The Chehalis River Valley is stunningly beautiful, verdant and home to some of the most bountiful farms in Washington State. From Christmas trees to flowers to some of the most luscious tomatoes you could ever eat, on a sunny day, it feels like one has landed in paradise here.

Unfortunately, the valley is also the site of some of the worst floods in the Pacific Northwest. The flooding has devastated farms, left bloated cattle corpses hanging from barn rafters and left some farmers themselves dead.

This is the location Gov. Jay Inslee chose to include as part of his climate tour in order to make a point.

Susan Ujcic, a Washington State farmer here who runs one of the largest community-supported agriculture businesses in the state, is intimately familiar with the impacts of anthropogenic climate disruption (ACD).

The Helsing Junction Farm where she works, located right on the banks of the Chehalis River, now has to be relocated every year due to flooding.

“We’ve had five record-setting, 100-year floods just since 1986,” Ujcic told Truthout while standing in a field at her farm in September. “So we’ve learned to mitigate. Every year since 2007, on November 1, we move all our equipment, inventory and office to higher ground, and in the spring, after flooding season, we move back.”
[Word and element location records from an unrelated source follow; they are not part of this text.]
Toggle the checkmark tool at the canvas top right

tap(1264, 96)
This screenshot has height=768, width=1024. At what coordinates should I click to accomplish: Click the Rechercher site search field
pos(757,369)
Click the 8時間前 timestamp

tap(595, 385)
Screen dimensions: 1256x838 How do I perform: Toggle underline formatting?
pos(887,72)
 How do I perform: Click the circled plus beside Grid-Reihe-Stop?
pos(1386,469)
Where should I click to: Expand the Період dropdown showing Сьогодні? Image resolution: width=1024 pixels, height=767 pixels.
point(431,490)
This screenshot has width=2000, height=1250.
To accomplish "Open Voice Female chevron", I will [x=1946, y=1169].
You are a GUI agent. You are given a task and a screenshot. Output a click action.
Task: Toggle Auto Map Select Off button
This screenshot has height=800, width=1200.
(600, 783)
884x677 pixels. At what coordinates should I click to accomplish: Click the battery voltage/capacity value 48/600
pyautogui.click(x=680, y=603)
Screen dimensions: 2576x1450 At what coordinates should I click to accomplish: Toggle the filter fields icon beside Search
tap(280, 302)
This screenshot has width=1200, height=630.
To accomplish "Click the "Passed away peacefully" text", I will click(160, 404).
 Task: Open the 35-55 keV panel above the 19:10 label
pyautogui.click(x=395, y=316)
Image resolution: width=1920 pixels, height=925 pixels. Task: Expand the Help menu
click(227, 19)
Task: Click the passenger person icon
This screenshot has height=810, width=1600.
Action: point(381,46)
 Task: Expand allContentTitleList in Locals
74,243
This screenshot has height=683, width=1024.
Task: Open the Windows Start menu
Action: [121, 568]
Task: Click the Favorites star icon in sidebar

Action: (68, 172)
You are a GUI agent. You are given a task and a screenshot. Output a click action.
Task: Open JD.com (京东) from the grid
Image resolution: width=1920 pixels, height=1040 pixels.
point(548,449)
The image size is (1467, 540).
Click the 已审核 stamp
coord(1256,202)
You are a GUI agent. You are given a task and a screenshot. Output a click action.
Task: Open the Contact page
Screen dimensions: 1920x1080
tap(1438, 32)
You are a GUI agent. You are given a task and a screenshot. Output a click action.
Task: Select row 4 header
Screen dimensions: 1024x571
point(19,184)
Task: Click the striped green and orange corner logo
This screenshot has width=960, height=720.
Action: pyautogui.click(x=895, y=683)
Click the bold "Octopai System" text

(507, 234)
Ujcic is lucky enough to live in a state governed by Inslee, a man known as the “green governor”: He has designated ACD to be the single most important issue for he and his cabinet. And on the same day Truthout spoke with Ujcic, Inslee was visiting her farm, striving to help her and others in his state who are bearing the brunt of the impact from ACD.

“Here we are hopeful because when we see local impacts like flooding in the Chehalis, lack of irrigation in Yakima, ocean acidification hurting the oyster industry here, these are people having to deal with real world issues,” Inslee told Truthout. “It’s not an ideological debate. We want real world solutions.”